◆ Text section ◆
◇ ◇ ◇ ◇

Exhibit 99.1


                                                 CONTACT: Whirlpool Corporation
                                                 Media: Tom Kline, 269-923-3738
                                                   thomas_e_kline@whirlpool.com
                                      Financial: Larry Venturelli, 269-923-4678
                                               larry_m_venturelli@whirlpool.com



            WHIRLPOOL SUBMITS IMPROVED OFFER TO $21 PER MAYTAG SHARE

BENTON HARBOR, MICHIGAN - AUGUST 10, 2005 - Whirlpool Corporation (NYSE: WHR)
announced today that it has submitted a revised binding offer to acquire Maytag
Corporation (NYSE:MYG) for $21 per Maytag share. The revised Whirlpool offer
will continue to consist of 50% cash and 50% Whirlpool stock and all other
material terms of the Whirlpool offer, including the $120 million "reverse
break-up" fee, remain unchanged.

The total value of the transaction, including assumed Maytag debt of
approximately $977 million, would be approximately $2.7 billion.

Text of the letter containing Whirlpool's revised offer, which was delivered to
the CEO and Chairman of the Special Committee of Maytag, and the revised Merger
Agreement, will be filed today with the Securities and Exchange Commission.

Whirlpool Corporation is the world's leading manufacturer and marketer of major
home appliances, with annual sales of over $13 billion, 68,000 employees, and
nearly 50 manufacturing and technology research centers around the globe. The
company markets Whirlpool, KitchenAid, Brastemp, Bauknecht, Consul and other
major brand names to consumers in more than 170 countries.


Additional information:

This news release contains forward-looking statements that speak only as of this
date. Whirlpool disclaims any obligation to update such information.
Forward-looking statements include, but are not limited to, statements regarding
expected earnings per share, cash flow, and material costs for the full year
2005, as well as the expected consequences of enacted price increases. Although
Whirlpool believes that the expectations reflected in the forward-looking
statements are reasonable, it can give no assurance that those expectations will
prove to have been correct. Many factors could cause actual results to differ
materially from Whirlpool's forward-looking statements. Among these factors are:
(1) the cost of raw materials and components, especially steel and the impact of
rising oil prices; (2) the financial impact of Whirlpool's announced price
increases will be dependent upon such factors as the strength of Whirlpool's
brands in the market place, the strength of consumer demand for Whirlpool's
products, and other factors outside of Whirlpool's control such as the general
economic conditions prevailing at the time the new pricing goes into effect;
(3) rising worldwide transportation costs due to historically high and volatile
oil prices, capacity constraints, and other factors; (4) the ability to gain or
maintain market share in an intensely competitive global market; (5) the success
of Whirlpool's global strategy to develop brand differentiation and brand
loyalty; (6) Whirlpool's global operating platform initiatives; (7) the success
of the Latin American businesses operating in challenging and volatile
environments; (8) continuation of Whirlpool's strong relationship with Sears
Holdings Corporation in North America, which accounted for approximately 17% of
consolidated net sales of $13 billion in 2004; (9) currency exchange rate
fluctuations; (10) social, economic and political volatility in developing
markets; (11) continuing uncertainty in the North American, Latin American,
Asian and European economies; (12) the effectiveness of the series of
restructuring actions Whirlpool has announced and/or completed through 2004;
(13) U.S. interest rates; (14) new Asian competitors; (15) changes to the
obligations as presented in the contractual obligations table; (16) changes in
the funded position of the U.S. pension plans; (17) continued strength of the
U.S. builder industry; (18) the threat of terrorist activities or the impact of
war; (19) Whirlpool's estimate of its annual effective tax rate of approximately
31.7%; and (20) the success of Whirlpool's proposal to acquire Maytag
Corporation and, if the acquisition is completed, Whirlpool's ability to realize
expected benefits.

◇ ◇ ◇ ◇

◆ Given request 1 ◆
In the Whirlpool news release, what causes rising worldwide transportation costs, according to its list of risk factors?
◆ Given request 2 ◆
Reproduce word for word the part of the Whirlpool news release that begins at the words "Exhibit 99.1" and stops after "Corporation (NYSE: WHR)".

◇ ◇ ◇ ◇

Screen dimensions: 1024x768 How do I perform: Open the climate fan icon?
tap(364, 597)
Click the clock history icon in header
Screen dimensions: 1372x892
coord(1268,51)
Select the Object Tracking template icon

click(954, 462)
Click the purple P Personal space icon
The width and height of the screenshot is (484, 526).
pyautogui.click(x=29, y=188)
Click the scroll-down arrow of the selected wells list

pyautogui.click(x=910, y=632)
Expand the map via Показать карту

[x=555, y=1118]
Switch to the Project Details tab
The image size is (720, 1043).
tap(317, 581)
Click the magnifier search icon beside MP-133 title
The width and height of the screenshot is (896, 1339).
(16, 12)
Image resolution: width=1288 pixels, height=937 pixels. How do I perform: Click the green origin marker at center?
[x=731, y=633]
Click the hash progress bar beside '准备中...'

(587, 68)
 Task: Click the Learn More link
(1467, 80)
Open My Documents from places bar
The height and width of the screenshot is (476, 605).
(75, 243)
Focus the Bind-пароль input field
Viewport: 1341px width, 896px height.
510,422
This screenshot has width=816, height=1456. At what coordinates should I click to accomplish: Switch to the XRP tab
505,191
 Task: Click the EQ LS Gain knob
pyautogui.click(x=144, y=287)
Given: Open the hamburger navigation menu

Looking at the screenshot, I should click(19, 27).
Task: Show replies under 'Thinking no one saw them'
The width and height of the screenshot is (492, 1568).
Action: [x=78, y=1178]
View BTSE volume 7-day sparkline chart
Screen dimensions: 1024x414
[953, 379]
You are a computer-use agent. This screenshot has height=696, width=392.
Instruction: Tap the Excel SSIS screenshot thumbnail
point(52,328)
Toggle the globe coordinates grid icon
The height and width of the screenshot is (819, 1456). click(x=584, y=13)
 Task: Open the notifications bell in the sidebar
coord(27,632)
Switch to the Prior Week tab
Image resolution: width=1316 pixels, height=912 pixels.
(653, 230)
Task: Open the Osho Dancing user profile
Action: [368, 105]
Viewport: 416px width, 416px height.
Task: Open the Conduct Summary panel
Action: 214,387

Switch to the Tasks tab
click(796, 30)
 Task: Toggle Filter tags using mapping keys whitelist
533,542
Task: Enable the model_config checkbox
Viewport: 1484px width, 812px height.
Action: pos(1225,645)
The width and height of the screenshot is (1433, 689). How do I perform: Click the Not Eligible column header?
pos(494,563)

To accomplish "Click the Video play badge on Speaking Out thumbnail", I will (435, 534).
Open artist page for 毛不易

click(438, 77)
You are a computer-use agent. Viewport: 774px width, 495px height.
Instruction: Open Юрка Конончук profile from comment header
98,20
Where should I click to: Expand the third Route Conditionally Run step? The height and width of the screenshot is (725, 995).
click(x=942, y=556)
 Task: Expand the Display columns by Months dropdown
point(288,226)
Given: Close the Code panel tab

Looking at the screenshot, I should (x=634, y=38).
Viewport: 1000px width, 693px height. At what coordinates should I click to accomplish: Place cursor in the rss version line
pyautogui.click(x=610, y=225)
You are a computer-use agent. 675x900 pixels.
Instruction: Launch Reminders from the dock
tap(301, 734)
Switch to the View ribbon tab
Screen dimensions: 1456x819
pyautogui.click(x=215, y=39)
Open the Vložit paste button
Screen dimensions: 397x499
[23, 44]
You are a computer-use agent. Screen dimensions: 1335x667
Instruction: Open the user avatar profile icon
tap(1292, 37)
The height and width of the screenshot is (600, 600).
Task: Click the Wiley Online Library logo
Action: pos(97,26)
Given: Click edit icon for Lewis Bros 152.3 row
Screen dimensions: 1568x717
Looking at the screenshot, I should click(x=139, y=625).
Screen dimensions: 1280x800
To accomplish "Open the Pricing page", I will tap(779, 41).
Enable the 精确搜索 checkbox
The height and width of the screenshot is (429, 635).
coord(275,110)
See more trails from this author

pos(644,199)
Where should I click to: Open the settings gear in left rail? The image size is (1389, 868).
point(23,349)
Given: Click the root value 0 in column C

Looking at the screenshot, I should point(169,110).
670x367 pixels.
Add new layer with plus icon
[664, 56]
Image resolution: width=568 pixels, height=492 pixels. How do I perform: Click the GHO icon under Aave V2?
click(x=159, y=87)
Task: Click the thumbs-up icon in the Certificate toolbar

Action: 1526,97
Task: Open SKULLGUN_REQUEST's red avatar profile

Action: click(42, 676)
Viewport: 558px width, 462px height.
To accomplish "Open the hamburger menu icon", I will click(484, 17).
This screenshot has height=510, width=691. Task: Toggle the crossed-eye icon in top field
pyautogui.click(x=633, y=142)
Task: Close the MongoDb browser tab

◇ ◇ ◇ ◇

◆ Correct result 1 ◆
Worldwide transportation costs are rising because of historically high and volatile oil prices, capacity constraints, and other factors.

◆ Correct result 2 ◆
Exhibit 99.1


                                                 CONTACT: Whirlpool Corporation
                                                 Media: Tom Kline, 269-923-3738
                                                   thomas_e_kline@whirlpool.com
                                      Financial: Larry Venturelli, 269-923-4678
                                               larry_m_venturelli@whirlpool.com



            WHIRLPOOL SUBMITS IMPROVED OFFER TO $21 PER MAYTAG SHARE

BENTON HARBOR, MICHIGAN - AUGUST 10, 2005 - Whirlpool Corporation (NYSE: WHR)